Lei gallerista, lui editore, l’altro agente letterario. Assomiglierebbe ad una delle tante commedie da boulevard: un convenzionale triangolo in cui un tale diventa l’amante della moglie del suo migliore amico. Se non fosse che la storia si snoda a ritroso. Diventando un “dramma sulla memoria”. Harold Pinter fa iniziare Tradimenti dall’epilogo: l’incontro gelido tra gli amanti, in un bar, a due anni di distanza dalla definitiva rottura della loro relazione clandestina durata sette anni; per concludersi con l’inizio casuale della loro passione. Come appendice, c’è l’appuntamento tra i due amici – con il marito a conoscenza del tradimento – per una chiarificazione che non sarà tale. Perché nessuno si svela fino in fondo. Concettualmente, come sempre in Pinter, sotto la facciata di un tema, affiora quello più sottile del mistero del comportamento umano:per dire l’innafferabilità e l’usura dei sentimenti. In Tradimenti, col fallimento e l’infelicità che tutti si ritrovano, se ne ricava una parabola sul male che si fa anzitutto a se stessi nel tradire, e solo poi eventualmente agli altri.

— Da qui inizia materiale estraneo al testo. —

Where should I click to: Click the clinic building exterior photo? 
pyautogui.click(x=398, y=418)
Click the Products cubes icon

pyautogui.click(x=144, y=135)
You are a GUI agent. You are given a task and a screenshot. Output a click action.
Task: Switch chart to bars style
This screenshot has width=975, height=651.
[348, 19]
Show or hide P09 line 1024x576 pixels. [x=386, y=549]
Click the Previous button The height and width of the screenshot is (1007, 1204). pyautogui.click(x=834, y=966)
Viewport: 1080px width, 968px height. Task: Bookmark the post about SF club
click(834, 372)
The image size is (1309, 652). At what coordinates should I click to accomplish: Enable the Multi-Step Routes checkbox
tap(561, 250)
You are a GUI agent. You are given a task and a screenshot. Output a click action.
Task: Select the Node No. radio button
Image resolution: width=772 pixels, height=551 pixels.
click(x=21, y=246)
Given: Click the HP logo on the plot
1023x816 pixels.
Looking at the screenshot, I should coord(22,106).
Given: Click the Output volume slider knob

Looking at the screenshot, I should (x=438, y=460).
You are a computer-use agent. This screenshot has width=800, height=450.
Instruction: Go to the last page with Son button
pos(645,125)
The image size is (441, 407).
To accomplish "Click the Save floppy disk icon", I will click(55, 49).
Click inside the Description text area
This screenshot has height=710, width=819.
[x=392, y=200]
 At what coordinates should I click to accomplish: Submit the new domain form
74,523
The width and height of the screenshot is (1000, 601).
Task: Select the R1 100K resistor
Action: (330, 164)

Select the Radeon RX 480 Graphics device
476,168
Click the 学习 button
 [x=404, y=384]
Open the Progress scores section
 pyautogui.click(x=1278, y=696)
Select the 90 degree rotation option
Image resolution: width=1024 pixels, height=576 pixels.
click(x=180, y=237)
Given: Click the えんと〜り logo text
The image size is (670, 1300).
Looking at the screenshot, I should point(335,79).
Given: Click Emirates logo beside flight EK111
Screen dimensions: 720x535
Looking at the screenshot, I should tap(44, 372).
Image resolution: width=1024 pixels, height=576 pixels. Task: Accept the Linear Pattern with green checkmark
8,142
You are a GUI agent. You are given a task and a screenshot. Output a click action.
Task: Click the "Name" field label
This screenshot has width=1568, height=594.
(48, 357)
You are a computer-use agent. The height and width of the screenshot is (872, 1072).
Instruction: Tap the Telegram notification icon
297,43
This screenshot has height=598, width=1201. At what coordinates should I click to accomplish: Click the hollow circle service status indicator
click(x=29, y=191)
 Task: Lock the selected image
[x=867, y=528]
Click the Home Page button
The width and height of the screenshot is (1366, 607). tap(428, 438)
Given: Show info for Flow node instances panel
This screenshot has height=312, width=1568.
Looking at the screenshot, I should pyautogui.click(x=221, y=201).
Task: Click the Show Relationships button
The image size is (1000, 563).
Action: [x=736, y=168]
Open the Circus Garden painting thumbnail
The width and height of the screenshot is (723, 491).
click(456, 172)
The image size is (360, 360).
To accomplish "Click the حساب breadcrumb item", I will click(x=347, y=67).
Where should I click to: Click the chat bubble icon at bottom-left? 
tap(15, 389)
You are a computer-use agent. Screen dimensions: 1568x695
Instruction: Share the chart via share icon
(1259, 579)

Il drammaturgo britannico fa scorrere i dialoghi secondo la sua consolidata tecnica di ripetizioni e associazioni, per cogliere le ambiguità, i cliché e i vezzi di un parlare quotidiano ma continuamente allusivo, che disegna una geometria di rapporti tessuti di finzione e inganno. E astratta, con qualche arredo, è la scena dell’allestimento di Valerio Binasco, con un angolo rialzato somigliante alla pagina di un libro: come a sfogliare la memoria degli avvenimenti; mentre, a immergerci nel flashback sono delle proiezioni di data e luogo. Pregevole la regia di Binasco, che ha un occhio particolare allo stile del teatro pinteriano: costruisce una rete di sguardi, di gesti trattenuti, di pause e battute febbrili – pure divertenti – giocati tra cinismo e disincanto dai tre bravi interpreti: Iaia Forte, Tommaso Ragno, e lo stesso regista.